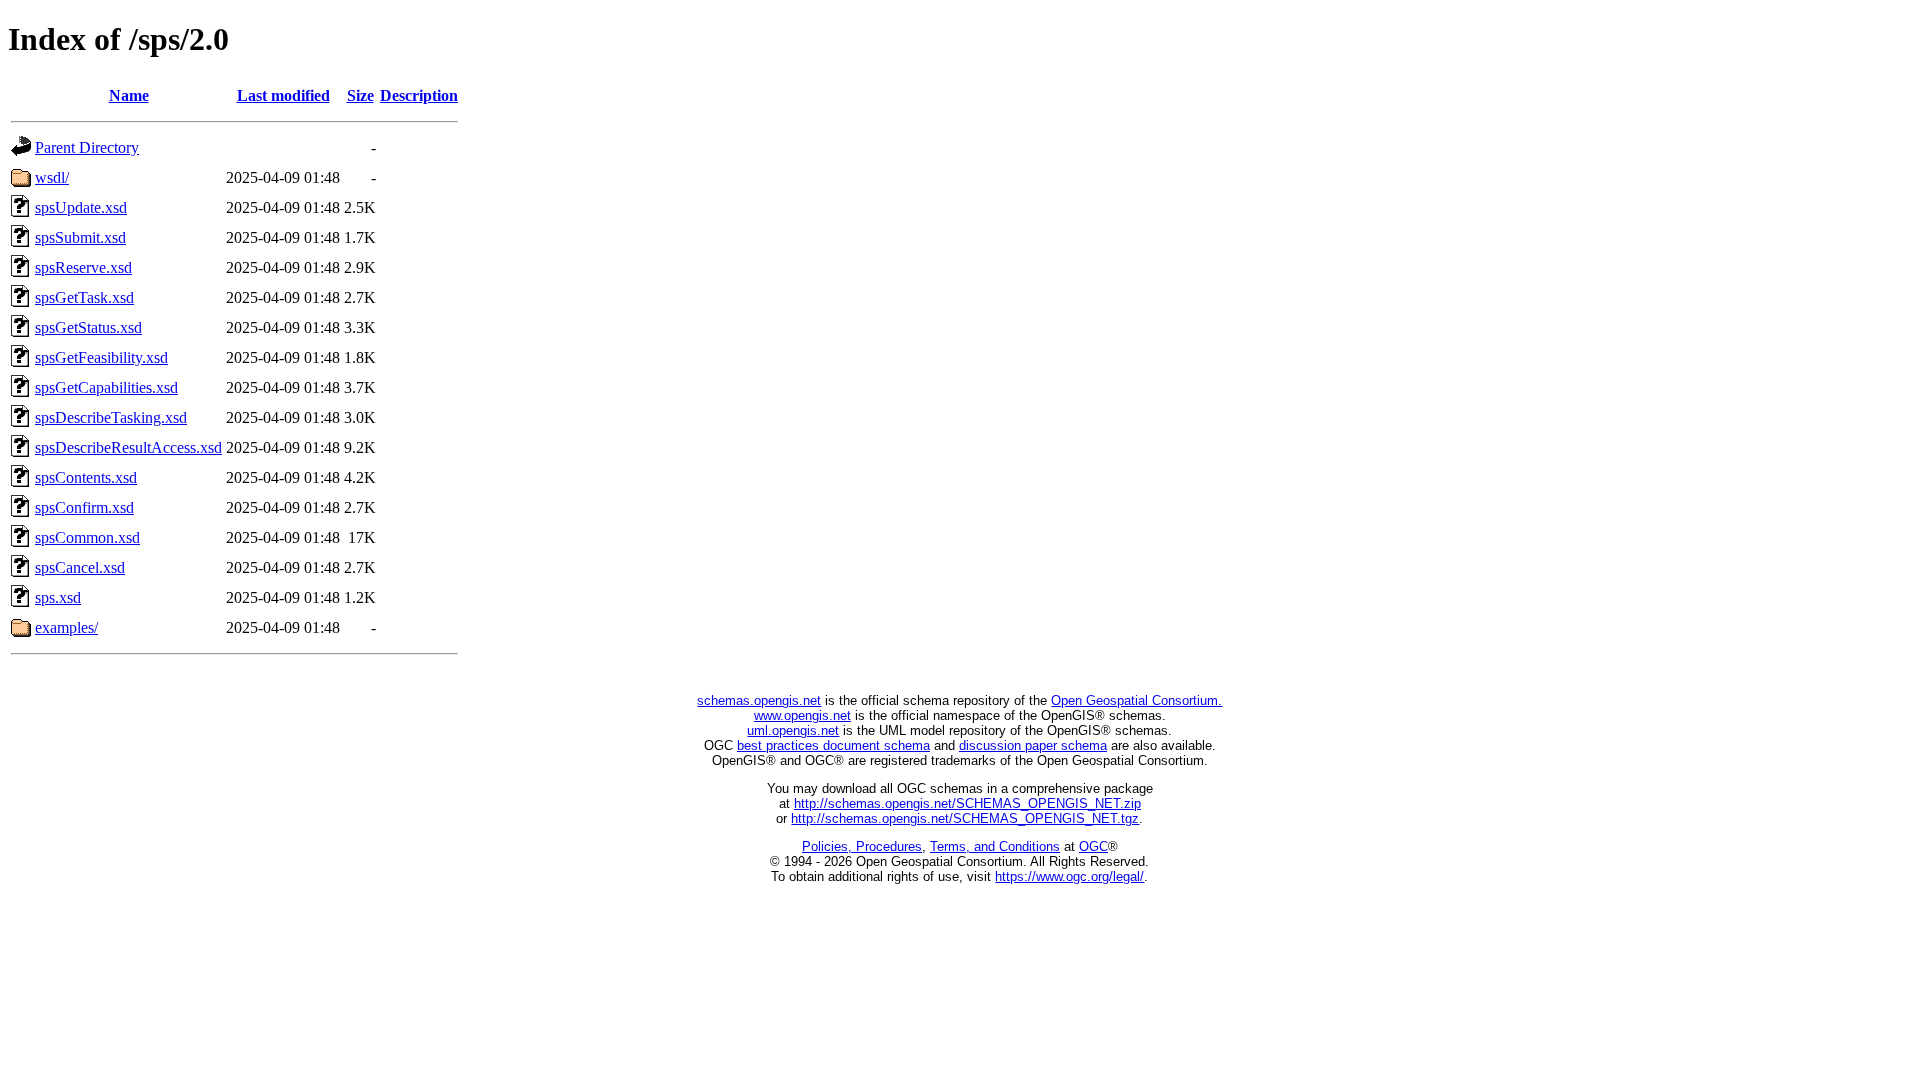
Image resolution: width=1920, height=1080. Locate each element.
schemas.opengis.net (759, 700)
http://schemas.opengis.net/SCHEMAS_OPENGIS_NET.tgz (965, 818)
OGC (1093, 846)
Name (129, 95)
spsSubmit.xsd (80, 237)
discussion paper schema (1033, 745)
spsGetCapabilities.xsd (106, 387)
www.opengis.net (802, 715)
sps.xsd (58, 597)
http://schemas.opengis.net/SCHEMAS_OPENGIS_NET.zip (967, 803)
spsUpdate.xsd (81, 207)
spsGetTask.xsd (84, 297)
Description (419, 95)
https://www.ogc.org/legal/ (1069, 876)
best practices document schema (833, 745)
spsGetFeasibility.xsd (101, 357)
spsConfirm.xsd (84, 507)
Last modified (283, 95)
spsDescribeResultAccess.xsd (128, 447)
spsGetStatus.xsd (88, 327)
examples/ (66, 627)
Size (360, 95)
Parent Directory (87, 147)
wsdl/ (52, 177)
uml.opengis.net (793, 730)
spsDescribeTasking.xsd (111, 417)
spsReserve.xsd (83, 267)
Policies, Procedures (862, 846)
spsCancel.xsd (80, 567)
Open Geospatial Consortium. (1136, 700)
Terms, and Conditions (995, 846)
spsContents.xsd (86, 477)
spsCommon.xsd (87, 537)
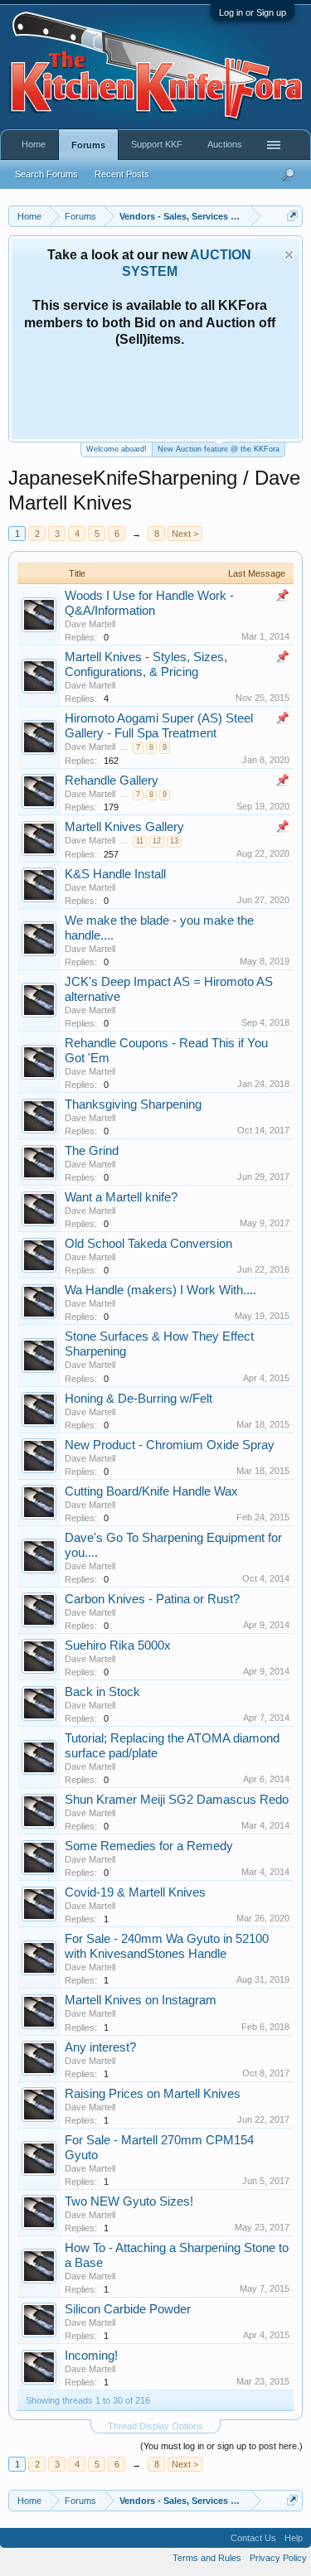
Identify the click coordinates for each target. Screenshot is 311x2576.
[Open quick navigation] (292, 215)
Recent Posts (122, 174)
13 (174, 841)
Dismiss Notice (289, 255)
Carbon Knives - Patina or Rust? (152, 1599)
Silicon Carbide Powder (128, 2309)
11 (139, 841)
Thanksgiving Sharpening (133, 1104)
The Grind (92, 1151)
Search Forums (46, 174)
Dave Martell (90, 624)
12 (157, 841)
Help (293, 2538)
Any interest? (100, 2047)
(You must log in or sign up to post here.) (221, 2446)
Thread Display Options (155, 2426)
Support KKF (156, 144)
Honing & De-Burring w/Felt (138, 1398)
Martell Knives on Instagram (140, 2000)
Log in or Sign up (252, 12)
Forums (88, 145)
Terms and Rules (207, 2558)
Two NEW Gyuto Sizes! (129, 2201)
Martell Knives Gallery (124, 827)
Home (34, 144)
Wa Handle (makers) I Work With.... (160, 1290)
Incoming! (91, 2355)
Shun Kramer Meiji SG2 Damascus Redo (177, 1799)
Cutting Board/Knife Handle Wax (151, 1491)
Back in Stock (102, 1692)
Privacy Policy (278, 2558)
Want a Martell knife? (121, 1197)
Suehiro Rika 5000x (118, 1645)
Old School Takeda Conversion (148, 1243)
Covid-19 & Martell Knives (135, 1892)
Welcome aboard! (116, 449)
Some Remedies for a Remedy (149, 1846)
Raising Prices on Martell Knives (153, 2093)
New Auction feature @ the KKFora (218, 449)
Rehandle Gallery (111, 780)
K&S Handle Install (115, 874)
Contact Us (253, 2538)
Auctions (224, 144)
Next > (185, 534)
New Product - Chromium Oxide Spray (170, 1445)
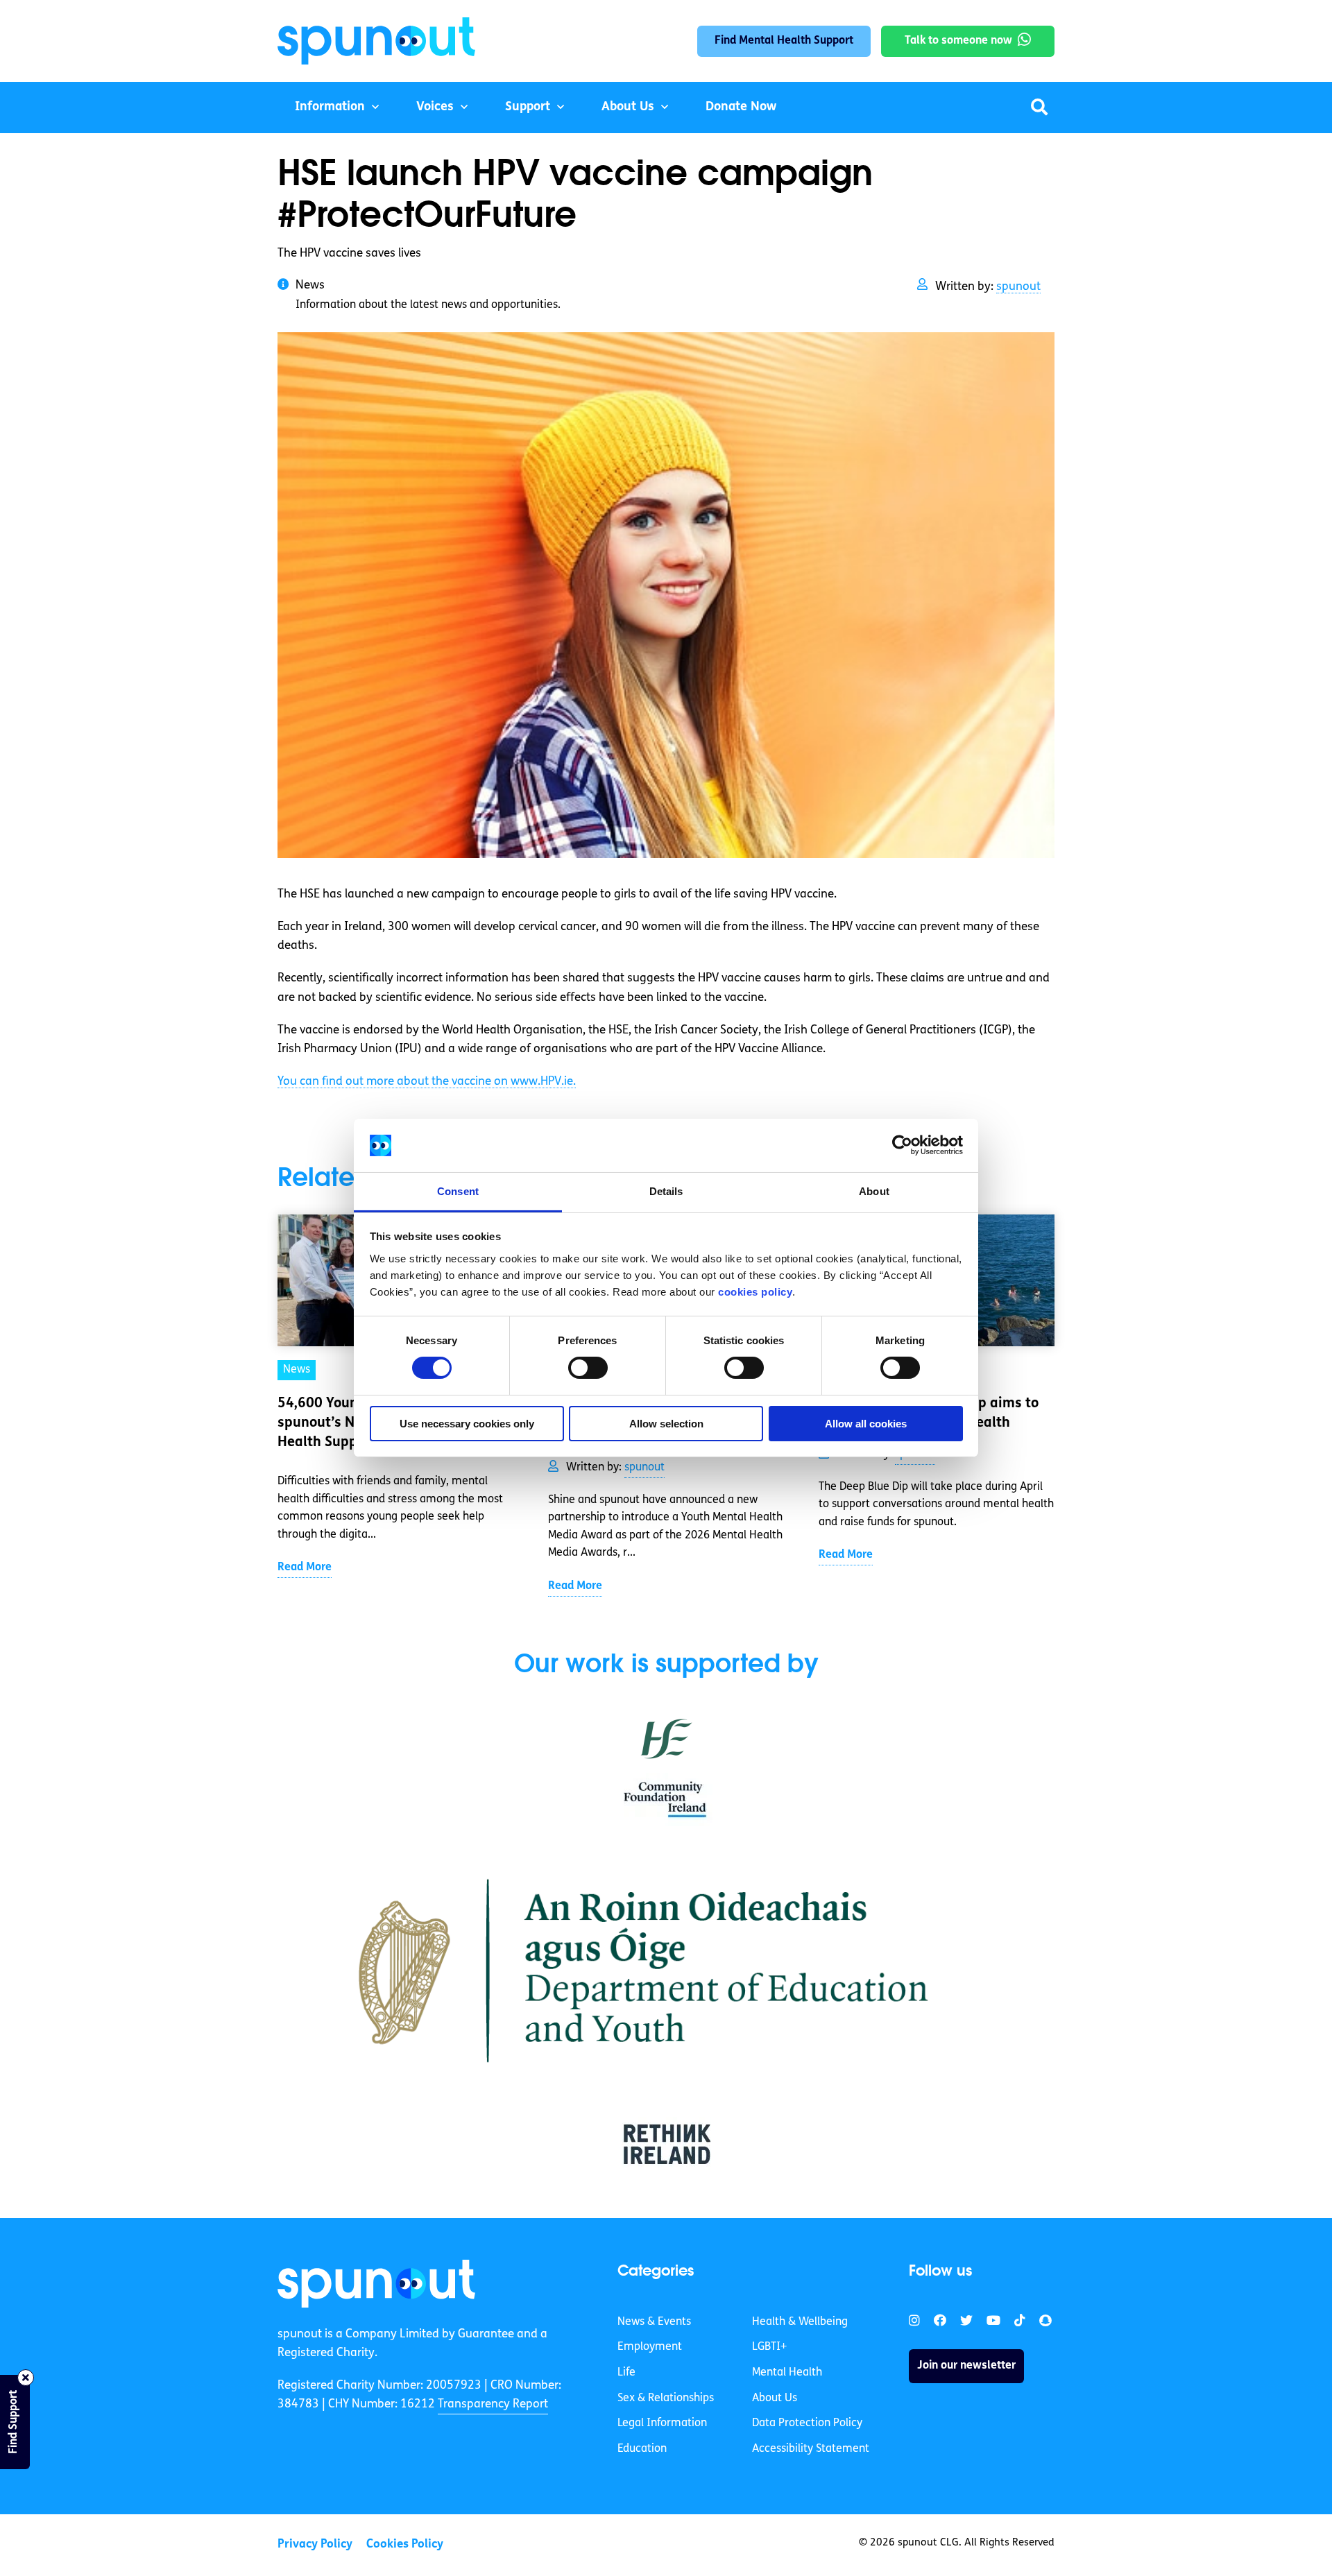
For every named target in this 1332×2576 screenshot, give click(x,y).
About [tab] (874, 1191)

※

Work to complete:
Leave out the pictures, then return every line of the data exactly.

Written response:
Image resolution: width=1920, height=1080. Locate each element.
schemas.opengis.net (759, 700)
http://schemas.opengis.net/SCHEMAS_OPENGIS_NET.tgz (965, 818)
OGC (1093, 846)
Name (129, 95)
spsSubmit.xsd (80, 237)
discussion paper schema (1033, 745)
spsGetCapabilities.xsd (106, 387)
www.opengis.net (802, 715)
sps.xsd (58, 597)
http://schemas.opengis.net/SCHEMAS_OPENGIS_NET.zip (967, 803)
spsUpdate.xsd (81, 207)
spsGetTask.xsd (84, 297)
Description (419, 95)
https://www.ogc.org/legal/ (1069, 876)
best practices document schema (833, 745)
spsGetFeasibility.xsd (101, 357)
spsConfirm.xsd (84, 507)
Last modified (283, 95)
spsDescribeResultAccess.xsd (128, 447)
spsGetStatus.xsd (88, 327)
examples/ (66, 627)
Size (360, 95)
Parent Directory (87, 147)
wsdl/ (52, 177)
uml.opengis.net (793, 730)
spsDescribeTasking.xsd (111, 417)
spsReserve.xsd (83, 267)
Policies, Procedures (862, 846)
spsCancel.xsd (80, 567)
Open Geospatial Consortium. (1136, 700)
Terms, and Conditions (995, 846)
spsContents.xsd (86, 477)
spsCommon.xsd (87, 537)
Identify the click coordinates for each target. Screenshot is 311x2576.
[Open quick navigation] (292, 215)
Recent Posts (122, 174)
13 (174, 841)
Dismiss Notice (289, 255)
Carbon Knives - Patina or Rust? (152, 1599)
Silicon Carbide Powder (128, 2309)
11 (139, 841)
Thanksgiving Sharpening (133, 1104)
The Grind (92, 1151)
Search Forums (46, 174)
Dave Martell (90, 624)
12 (157, 841)
Help (293, 2538)
Any interest? (100, 2047)
(You must log in or sign up to post here.) (221, 2446)
Thread Display Options (155, 2426)
Support KKF (156, 144)
Honing & De-Burring w/Felt (138, 1398)
Martell Knives on Instagram (140, 2000)
Log in or Sign up (252, 12)
Forums (88, 145)
Terms and Rules (207, 2558)
Two NEW Gyuto Sizes! (129, 2201)
Martell Knives Gallery (124, 827)
Home (34, 144)
Wa Handle (makers) I Work With.... (160, 1290)
Incoming! (91, 2355)
Shun Kramer Meiji SG2 Damascus Redo (177, 1799)
Cutting Board/Knife Handle Wax (151, 1491)
Back in Stock (102, 1692)
Privacy Policy (278, 2558)
Want a Martell knife? (121, 1197)
Suehiro Rika 5000x (118, 1645)
Old School Takeda Conversion (148, 1243)
Covid-19 & Martell Knives (135, 1892)
Welcome aboard! (116, 449)
Some Remedies for a Remedy (149, 1846)
Raising Prices on Martell Knives (153, 2093)
New Auction feature @ the KKFora (218, 449)
Rehandle Gallery (111, 780)
K&S Handle Install (115, 874)
Contact Us (253, 2538)
Auctions (224, 144)
Next > (185, 534)
New Product - Chromium Oxide Spray (170, 1445)
For every named target in this 1332×2576 screenshot, give click(x,y).
About [tab] (874, 1191)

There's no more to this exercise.